Instructions for the task → Could you recast all of the data below as a numbered list, with blank lines and the pictures left out?
— Start Dataset entries —
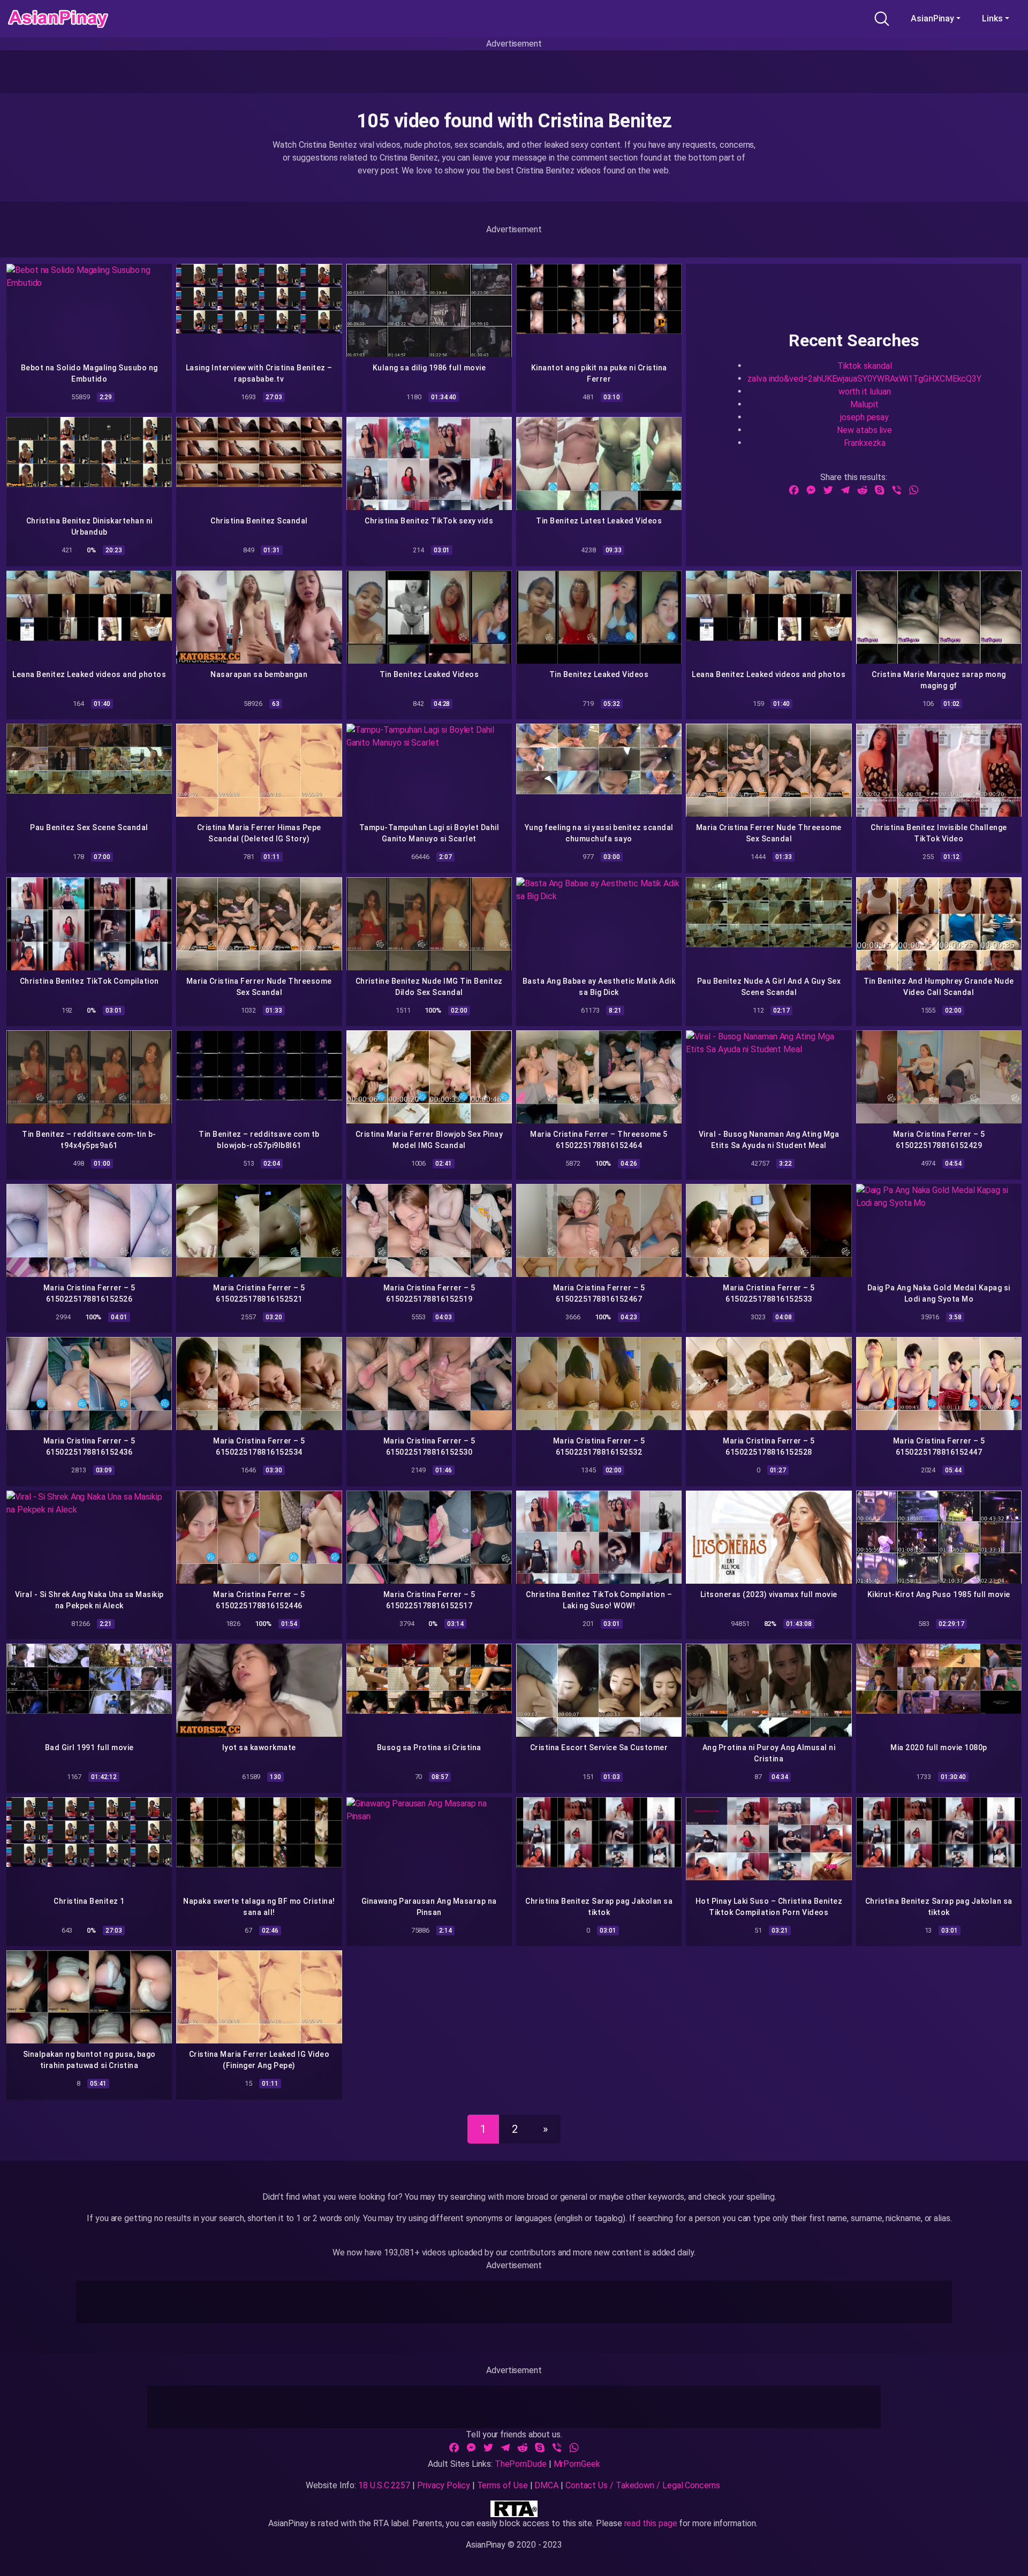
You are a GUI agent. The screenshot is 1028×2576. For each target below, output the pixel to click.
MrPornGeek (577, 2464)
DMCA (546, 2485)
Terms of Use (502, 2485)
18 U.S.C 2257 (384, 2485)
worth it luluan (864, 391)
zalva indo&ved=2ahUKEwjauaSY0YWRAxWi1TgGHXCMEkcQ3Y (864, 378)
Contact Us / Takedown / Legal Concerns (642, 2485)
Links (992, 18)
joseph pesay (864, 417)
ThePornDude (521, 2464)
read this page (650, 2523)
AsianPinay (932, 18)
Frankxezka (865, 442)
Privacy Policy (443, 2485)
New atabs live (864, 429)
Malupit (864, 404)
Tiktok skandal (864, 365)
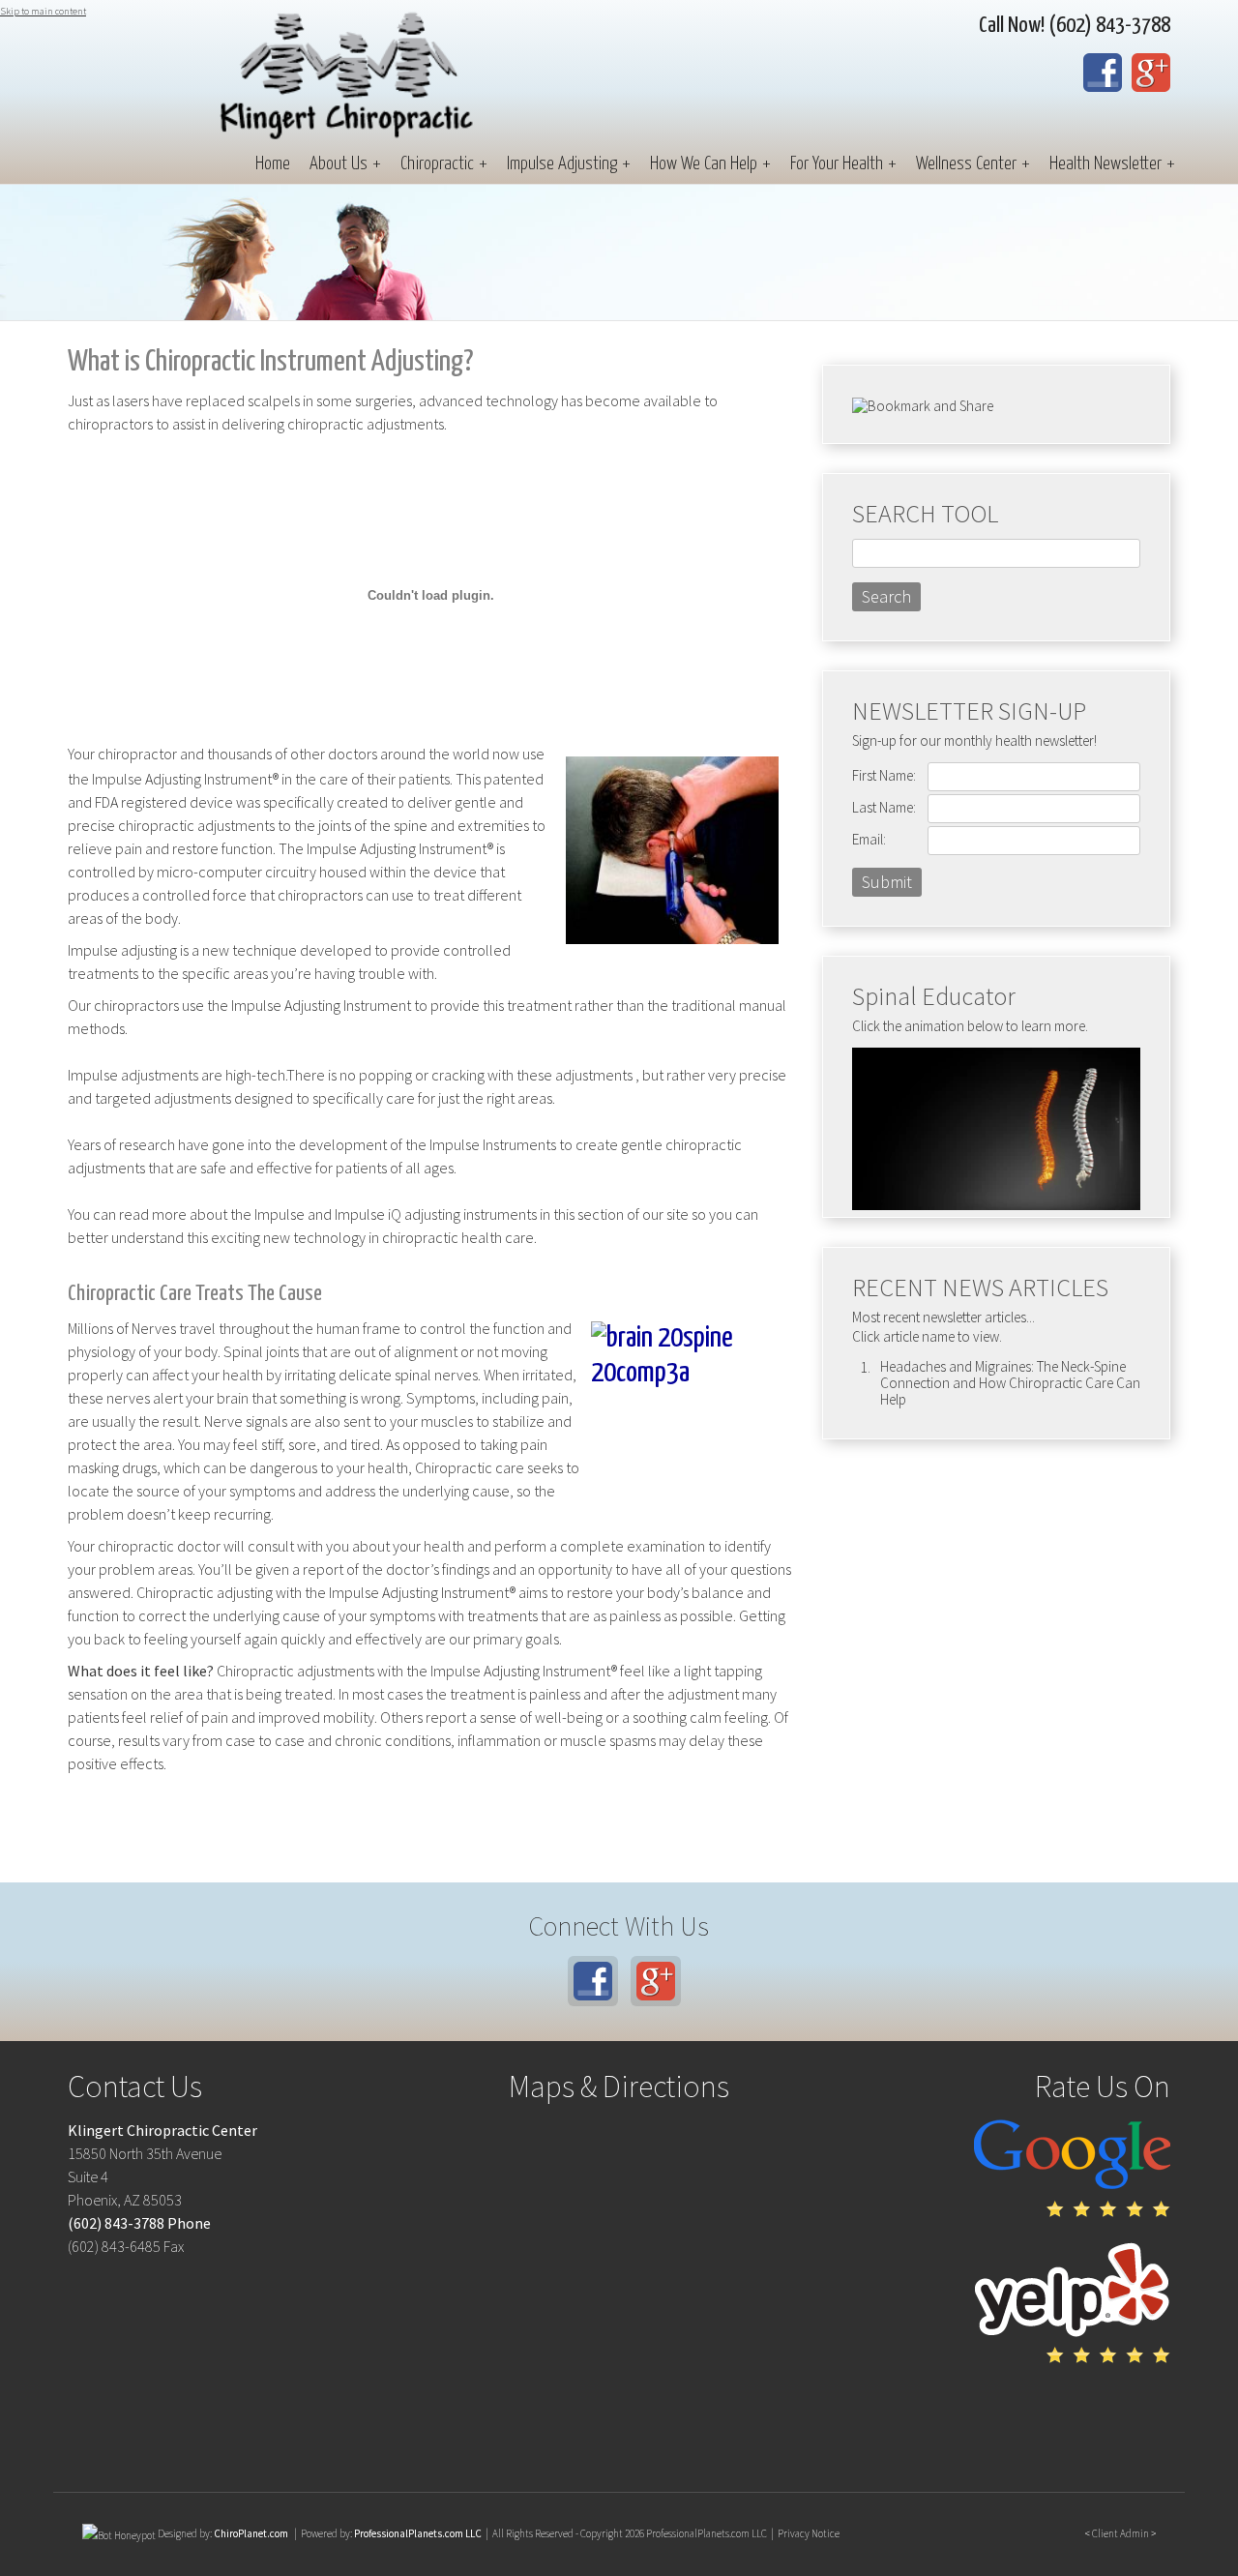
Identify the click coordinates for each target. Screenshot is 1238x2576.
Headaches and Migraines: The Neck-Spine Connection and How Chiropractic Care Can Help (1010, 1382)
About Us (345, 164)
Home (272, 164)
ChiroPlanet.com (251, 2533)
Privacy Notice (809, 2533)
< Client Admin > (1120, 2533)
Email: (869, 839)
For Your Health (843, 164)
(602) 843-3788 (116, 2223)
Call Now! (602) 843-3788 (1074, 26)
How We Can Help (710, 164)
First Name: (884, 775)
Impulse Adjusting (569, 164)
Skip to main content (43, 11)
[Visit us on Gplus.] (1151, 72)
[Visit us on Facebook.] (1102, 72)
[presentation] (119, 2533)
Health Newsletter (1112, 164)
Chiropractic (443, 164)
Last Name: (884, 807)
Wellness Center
— End Dataset entries —
Answer below →
1. You are a GUI agent. The screenshot is 1028×2576. For each target below, output the pixel to click.
2. MrPornGeek (577, 2464)
3. DMCA (546, 2485)
4. Terms of Use (502, 2485)
5. 18 U.S.C 2257 (384, 2485)
6. worth it luluan (864, 391)
7. zalva indo&ved=2ahUKEwjauaSY0YWRAxWi1TgGHXCMEkcQ3Y (864, 378)
8. Contact Us / Takedown / Legal Concerns (642, 2485)
9. Links (992, 18)
10. joseph pesay (864, 417)
11. ThePornDude (521, 2464)
12. read this page (650, 2523)
13. AsianPinay (932, 18)
14. Frankxezka (865, 442)
15. Privacy Policy (443, 2485)
16. New atabs live (864, 429)
17. Malupit (864, 404)
18. Tiktok skandal (864, 365)
19. Identify the click coordinates for each target. Screenshot is 1238x2576.
20. Headaches and Migraines: The Neck-Spine Connection and How Chiropractic Care Can Help (1010, 1382)
21. About Us (345, 164)
22. Home (272, 164)
23. ChiroPlanet.com (251, 2533)
24. Privacy Notice (809, 2533)
25. < Client Admin > (1120, 2533)
26. Email: (869, 839)
27. For Your Health (843, 164)
28. (602) 843-3788 (116, 2223)
29. Call Now! (602) 843-3788 (1074, 26)
30. How We Can Help (710, 164)
31. First Name: (884, 775)
32. Impulse Adjusting (569, 164)
33. Skip to main content (43, 11)
34. [Visit us on Gplus.] (1151, 72)
35. [Visit us on Facebook.] (1102, 72)
36. [presentation] (119, 2533)
37. Health Newsletter (1112, 164)
38. Chiropractic (443, 164)
39. Last Name: (884, 807)
40. Wellness Center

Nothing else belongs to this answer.